I suppose there isn’t any commission or other fees for requesting Flex. However, I don’t get why Uber doesn’t do Flex Pay automatically for all drivers?! Why would someone prefer a weekly payment than the other quicker method?

cheers


----------



## Jack Malarkey (Jan 11, 2016)

The single weekly payments suit me as they are convenient and help with weekly budgeting. I’m used to receiving pay once a fortnight so weekly payments in fact feel frequent.

I can see why Uber makes these arrangements something drivers need to opt into given that there’s a delay between when the rider has the trip charged to their credit card and when Uber receives payment from the credit card company.


----------



## UberDriverAU (Nov 4, 2015)

Jack Malarkey said:


> charged to their credit card and when Uber receives payment from the credit card company.
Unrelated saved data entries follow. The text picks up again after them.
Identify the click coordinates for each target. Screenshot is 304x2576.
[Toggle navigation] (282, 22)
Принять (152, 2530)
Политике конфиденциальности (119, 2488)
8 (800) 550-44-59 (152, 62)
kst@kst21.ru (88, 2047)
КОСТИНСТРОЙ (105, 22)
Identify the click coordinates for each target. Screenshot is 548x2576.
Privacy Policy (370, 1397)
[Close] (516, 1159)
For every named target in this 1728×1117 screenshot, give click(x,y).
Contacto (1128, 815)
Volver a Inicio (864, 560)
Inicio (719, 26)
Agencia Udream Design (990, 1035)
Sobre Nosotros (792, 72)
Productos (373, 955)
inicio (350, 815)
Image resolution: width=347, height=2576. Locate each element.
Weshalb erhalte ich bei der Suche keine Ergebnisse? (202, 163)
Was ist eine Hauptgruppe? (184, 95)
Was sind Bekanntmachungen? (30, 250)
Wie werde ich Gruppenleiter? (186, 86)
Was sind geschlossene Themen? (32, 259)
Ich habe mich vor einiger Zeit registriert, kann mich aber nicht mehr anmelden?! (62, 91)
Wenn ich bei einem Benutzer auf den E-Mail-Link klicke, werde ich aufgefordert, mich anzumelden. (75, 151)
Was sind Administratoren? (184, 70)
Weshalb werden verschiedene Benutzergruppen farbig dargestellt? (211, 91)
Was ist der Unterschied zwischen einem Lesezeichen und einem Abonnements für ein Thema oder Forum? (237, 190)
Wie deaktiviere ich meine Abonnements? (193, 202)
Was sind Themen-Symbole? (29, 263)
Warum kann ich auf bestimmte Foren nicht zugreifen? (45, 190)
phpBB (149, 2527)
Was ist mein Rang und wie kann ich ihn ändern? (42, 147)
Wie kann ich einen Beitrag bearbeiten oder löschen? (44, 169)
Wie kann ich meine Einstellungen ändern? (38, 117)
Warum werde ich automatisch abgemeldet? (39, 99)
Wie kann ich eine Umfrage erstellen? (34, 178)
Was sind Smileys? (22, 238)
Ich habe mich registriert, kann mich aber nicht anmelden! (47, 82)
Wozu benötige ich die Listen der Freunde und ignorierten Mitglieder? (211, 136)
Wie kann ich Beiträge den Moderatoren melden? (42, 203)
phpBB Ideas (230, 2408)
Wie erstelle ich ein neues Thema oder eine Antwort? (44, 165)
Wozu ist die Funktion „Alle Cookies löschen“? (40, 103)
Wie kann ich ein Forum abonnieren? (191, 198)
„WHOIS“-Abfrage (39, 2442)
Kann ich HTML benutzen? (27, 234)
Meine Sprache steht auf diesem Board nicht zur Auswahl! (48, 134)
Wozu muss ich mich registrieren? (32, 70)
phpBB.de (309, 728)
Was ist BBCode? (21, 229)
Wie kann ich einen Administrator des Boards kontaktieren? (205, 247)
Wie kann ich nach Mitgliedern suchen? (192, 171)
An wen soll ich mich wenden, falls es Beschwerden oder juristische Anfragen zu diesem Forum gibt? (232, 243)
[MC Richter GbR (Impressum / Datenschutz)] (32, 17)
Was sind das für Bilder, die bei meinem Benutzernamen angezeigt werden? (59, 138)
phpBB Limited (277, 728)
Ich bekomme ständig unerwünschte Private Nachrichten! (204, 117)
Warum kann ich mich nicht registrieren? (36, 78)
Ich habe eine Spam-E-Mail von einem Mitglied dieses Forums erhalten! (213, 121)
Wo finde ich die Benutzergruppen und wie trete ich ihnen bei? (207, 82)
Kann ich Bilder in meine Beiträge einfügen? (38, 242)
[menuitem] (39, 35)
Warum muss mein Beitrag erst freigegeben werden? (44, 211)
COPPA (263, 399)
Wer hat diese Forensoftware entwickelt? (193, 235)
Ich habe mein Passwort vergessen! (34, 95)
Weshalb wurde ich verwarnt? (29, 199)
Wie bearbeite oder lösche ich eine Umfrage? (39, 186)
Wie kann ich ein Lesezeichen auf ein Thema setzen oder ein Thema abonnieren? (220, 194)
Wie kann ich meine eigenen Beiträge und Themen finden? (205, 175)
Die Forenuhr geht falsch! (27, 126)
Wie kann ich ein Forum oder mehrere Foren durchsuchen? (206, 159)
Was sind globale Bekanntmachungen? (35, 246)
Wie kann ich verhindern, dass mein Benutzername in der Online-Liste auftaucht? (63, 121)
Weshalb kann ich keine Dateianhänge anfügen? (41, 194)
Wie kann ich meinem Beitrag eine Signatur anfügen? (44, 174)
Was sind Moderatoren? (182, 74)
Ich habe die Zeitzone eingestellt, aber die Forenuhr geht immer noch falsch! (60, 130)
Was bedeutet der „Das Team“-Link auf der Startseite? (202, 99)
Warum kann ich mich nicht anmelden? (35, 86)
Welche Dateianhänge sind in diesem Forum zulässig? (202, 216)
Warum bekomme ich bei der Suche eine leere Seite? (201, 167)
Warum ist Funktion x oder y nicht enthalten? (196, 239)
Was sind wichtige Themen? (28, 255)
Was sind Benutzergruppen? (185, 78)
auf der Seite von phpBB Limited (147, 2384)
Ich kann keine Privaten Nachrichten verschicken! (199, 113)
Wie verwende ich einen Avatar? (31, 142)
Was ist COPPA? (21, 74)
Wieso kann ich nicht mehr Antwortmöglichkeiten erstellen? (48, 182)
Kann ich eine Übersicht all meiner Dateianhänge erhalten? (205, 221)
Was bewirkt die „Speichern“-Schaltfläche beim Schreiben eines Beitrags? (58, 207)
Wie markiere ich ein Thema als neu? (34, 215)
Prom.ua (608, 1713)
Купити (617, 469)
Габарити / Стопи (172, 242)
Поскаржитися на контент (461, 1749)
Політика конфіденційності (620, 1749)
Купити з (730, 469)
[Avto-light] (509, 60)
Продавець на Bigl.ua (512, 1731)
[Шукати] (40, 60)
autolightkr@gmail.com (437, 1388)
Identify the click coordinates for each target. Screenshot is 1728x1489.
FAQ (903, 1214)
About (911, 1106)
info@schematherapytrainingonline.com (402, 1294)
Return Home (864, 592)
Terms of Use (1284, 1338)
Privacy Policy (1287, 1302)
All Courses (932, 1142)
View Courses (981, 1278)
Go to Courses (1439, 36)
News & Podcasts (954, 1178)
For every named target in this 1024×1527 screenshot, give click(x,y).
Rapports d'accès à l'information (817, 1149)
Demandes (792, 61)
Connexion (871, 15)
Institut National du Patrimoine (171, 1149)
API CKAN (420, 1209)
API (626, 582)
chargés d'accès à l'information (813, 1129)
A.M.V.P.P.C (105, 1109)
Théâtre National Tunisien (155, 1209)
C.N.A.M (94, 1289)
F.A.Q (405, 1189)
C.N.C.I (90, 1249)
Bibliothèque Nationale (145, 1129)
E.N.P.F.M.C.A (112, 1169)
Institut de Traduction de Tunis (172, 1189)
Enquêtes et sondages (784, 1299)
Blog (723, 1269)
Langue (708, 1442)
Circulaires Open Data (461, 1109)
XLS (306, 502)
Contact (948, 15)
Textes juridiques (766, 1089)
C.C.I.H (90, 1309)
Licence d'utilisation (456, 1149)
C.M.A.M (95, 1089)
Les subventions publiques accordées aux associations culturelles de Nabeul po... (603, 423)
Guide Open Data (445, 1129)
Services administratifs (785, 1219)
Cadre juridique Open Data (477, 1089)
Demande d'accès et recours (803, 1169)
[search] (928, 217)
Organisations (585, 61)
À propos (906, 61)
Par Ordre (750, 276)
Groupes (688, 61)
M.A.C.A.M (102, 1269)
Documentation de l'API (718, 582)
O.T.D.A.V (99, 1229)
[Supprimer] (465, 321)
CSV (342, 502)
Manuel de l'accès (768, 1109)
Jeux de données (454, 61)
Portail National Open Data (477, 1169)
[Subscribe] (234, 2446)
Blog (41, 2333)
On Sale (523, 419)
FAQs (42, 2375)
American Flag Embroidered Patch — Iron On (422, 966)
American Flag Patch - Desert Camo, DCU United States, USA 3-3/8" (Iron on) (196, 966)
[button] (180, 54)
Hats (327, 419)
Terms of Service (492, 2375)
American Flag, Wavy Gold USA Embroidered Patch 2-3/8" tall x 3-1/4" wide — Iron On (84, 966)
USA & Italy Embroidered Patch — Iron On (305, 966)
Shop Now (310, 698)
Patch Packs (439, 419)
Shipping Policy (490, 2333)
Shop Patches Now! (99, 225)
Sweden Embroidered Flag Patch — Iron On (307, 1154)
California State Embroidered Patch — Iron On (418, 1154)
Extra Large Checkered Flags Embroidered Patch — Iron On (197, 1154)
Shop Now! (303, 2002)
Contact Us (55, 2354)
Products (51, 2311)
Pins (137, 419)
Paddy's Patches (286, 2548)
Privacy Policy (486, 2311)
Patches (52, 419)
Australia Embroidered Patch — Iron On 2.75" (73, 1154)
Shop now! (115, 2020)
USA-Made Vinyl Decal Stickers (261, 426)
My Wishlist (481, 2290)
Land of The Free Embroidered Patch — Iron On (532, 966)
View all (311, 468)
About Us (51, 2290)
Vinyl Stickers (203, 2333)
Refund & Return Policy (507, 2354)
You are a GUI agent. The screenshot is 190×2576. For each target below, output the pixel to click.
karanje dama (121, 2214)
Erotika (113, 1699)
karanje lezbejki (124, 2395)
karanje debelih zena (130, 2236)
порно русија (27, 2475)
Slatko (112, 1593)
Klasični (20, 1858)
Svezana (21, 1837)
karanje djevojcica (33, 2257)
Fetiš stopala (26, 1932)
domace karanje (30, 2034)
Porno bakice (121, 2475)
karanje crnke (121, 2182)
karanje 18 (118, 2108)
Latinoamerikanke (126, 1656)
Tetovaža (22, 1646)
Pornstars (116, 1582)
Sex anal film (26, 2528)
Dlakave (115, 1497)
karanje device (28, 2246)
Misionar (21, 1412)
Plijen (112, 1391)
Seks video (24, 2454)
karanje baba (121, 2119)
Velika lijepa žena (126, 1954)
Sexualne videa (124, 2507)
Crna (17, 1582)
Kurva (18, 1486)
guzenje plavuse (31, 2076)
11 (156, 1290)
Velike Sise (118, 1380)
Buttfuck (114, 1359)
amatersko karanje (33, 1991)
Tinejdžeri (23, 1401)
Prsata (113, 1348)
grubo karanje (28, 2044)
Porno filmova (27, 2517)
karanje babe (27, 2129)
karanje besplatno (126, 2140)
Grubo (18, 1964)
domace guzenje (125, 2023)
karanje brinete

Same day settlement is quite common these days Jack. I reckon it's a fair bet that Uber wants their hands on the money asap and receive it the same day.


----------



## tinymoon (Nov 26, 2017)

It is all about cash flow and budget management. I choose weekly as it suits my budget and cash flow management.

Uber maybe just want to attract more quick cash new drivers to sign up


----------